Monday, April 28, 2008

The other shoe finally drops.

Now and then I do really strange things like read Federal Election Campaign reports from candidates. These reports show how much money a candidate has raised and how he is spending it. After the first report from Ron Paul, the conservative Republican, I posted to a libertarian discussion group (where many people thought Paul a libertarian) that Paul’s spending was problematic.

His finances were problematic because his spending and fund raising didn’t match. I argued he was raising funds for his alleged campaign but that his spending indicated he was trying to save money for other ventures. I thought it was a form of bait and switch My first message was meet with a credulous response from the Rondroids on the list. They assured me that as time went by we’d see Paul mounting a serious campaign. I never saw it.

In early February I wrote here:

The real question for Paul’s supporters, but one they will no doubt ignore, is what is going to happen to the millions they showered on their candidate. He spent very frugally in his race -- almost as if he wasn’t intending to give it a serious run. His financial clout could have been put to good use in the early primary states, where a few big showings would have pushed up in the pack.

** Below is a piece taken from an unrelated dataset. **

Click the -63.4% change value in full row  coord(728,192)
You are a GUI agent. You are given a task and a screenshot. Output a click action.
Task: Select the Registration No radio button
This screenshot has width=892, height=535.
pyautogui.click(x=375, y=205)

Instead, he spent relatively little while his surplus keep growing -- it was almost as if Paul were campaigning for president in order to raise funds for something else.

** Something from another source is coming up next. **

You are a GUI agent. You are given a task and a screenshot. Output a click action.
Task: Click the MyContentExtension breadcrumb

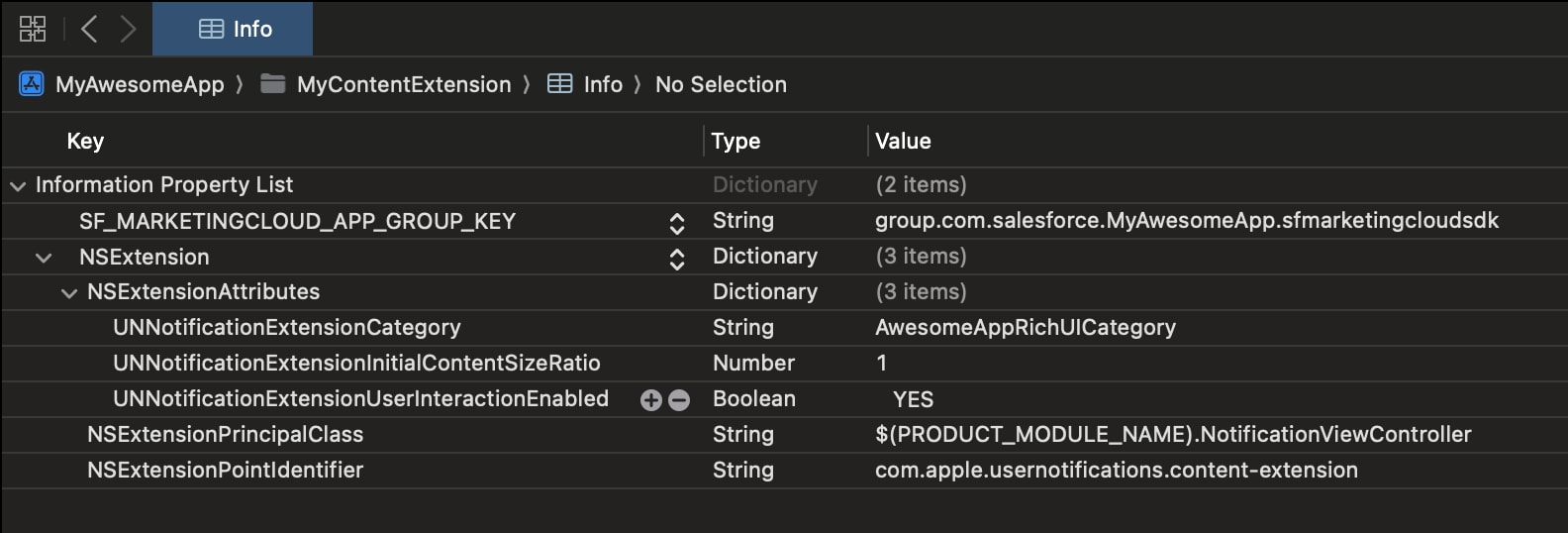point(404,84)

I summarized my position: “[Paul’s] donors expected [their donations] to go into the presidential campaign and I think there is a chance that a good amount of their money will end up elsewhere.”

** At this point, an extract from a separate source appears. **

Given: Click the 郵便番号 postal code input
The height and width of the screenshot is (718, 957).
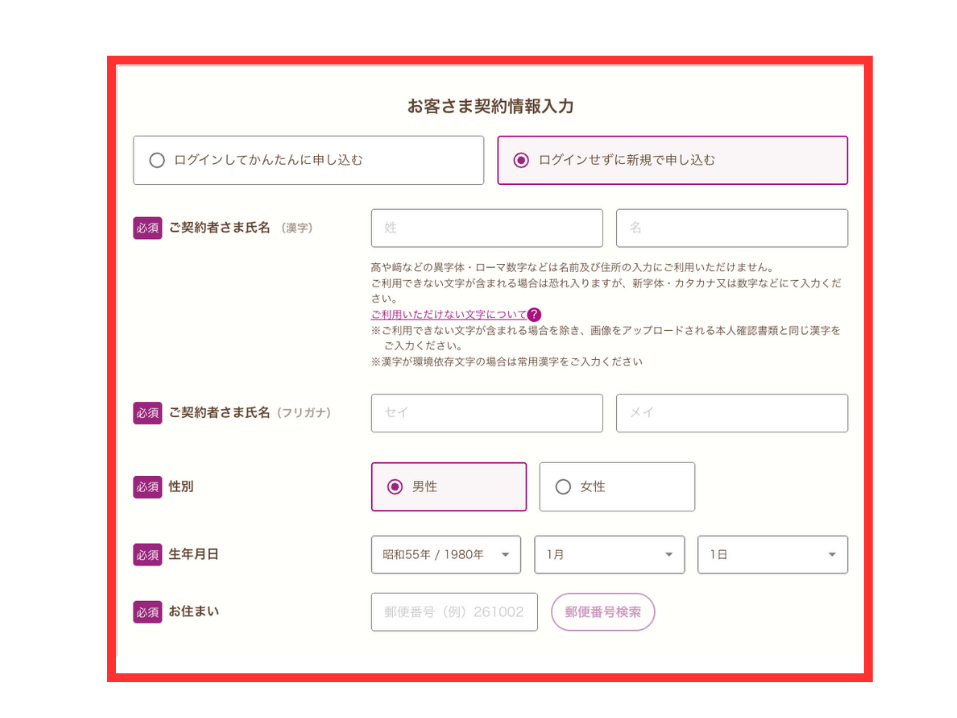Looking at the screenshot, I should click(453, 612).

Rondroids are a fanatically loyal bunch and they absolutely refused to believe this would happen. Some were fanatical enough that they really thought Paul would be president. I’m not religious so I don’t believe in “miracles”. But I am cynical enough to think that people often have ulterior motives very different from the ones they announce -- and this is particularly true in politics. And whatever else he be, Ron Paul is a politician.

The media pundits who watched New Hampshire were surprised. They said that the state was good territory for Paul but couldn’t understand why he never mounted a serious campaign there. They noted that he built up a substantial war chest from the Paulist congregation but he simply wasn’t spending it in a manner that would count for anything. They figured the smartest move he could make would be to spend heavily there and use that to propel himself into the top tier of candidates so he’d be taken seriously in the other states. But Paul sat on his funds and did worse in New Hampshire than he had done in Iowa. He was going backward.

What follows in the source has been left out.